WORK REQUIRED.
For the entries below, count the lines containing "computer" and give only that number.

Saved data entries:

● ● ● ●

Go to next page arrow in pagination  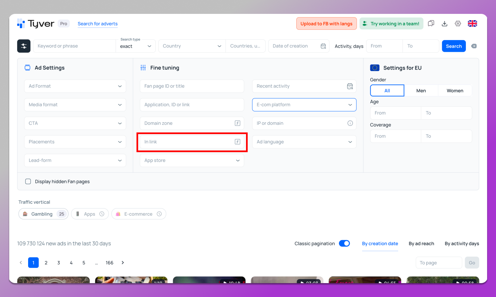point(123,263)
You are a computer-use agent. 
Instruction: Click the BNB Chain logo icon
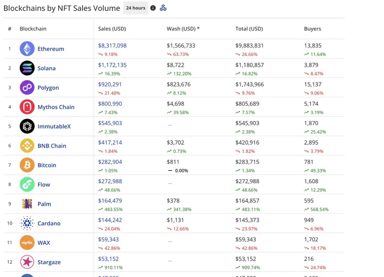27,145
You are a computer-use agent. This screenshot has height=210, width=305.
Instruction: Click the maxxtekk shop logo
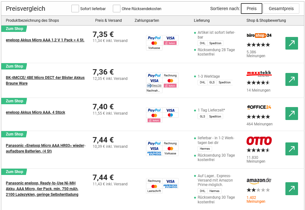[x=259, y=74]
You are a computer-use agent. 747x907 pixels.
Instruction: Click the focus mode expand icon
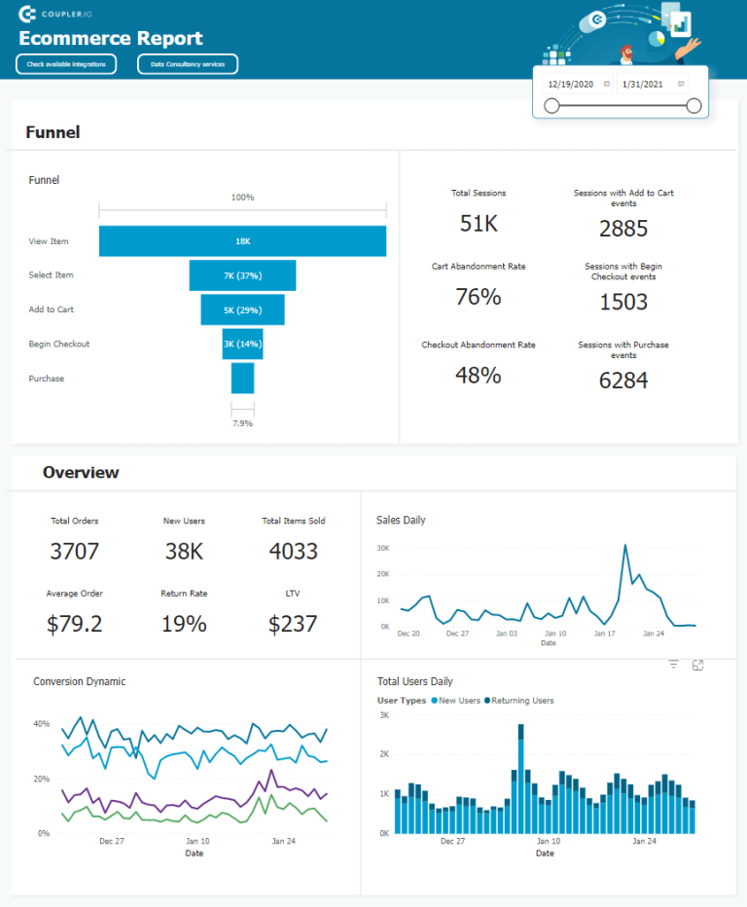pyautogui.click(x=697, y=665)
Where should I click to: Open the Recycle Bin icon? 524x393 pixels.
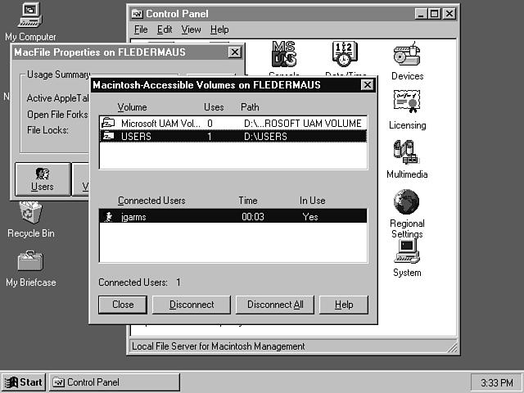click(x=30, y=215)
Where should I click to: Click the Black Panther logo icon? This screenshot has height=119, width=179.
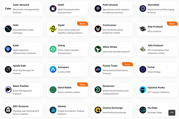point(8,90)
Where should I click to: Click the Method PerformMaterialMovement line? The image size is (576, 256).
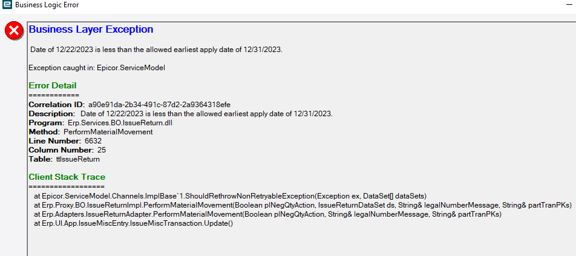[x=90, y=132]
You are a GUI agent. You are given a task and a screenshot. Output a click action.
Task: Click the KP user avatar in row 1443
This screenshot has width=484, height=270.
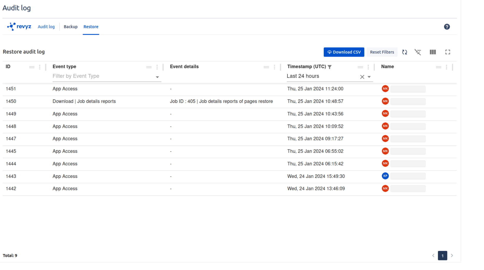[x=385, y=176]
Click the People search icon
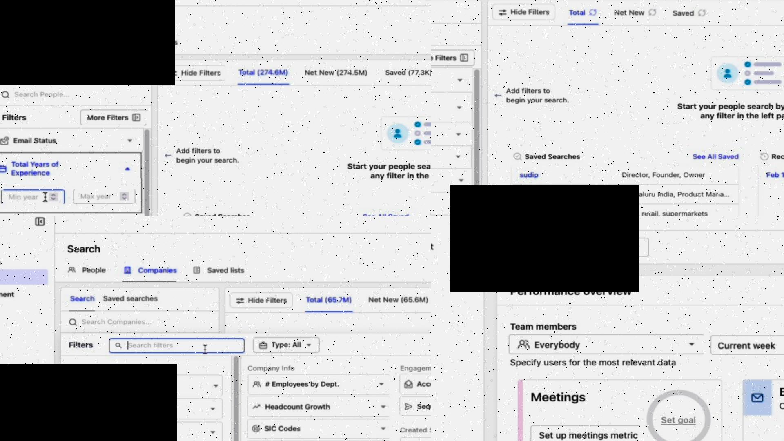This screenshot has height=441, width=784. click(x=73, y=270)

● ● ● ●

RESULT OF THIS EXERCISE.
3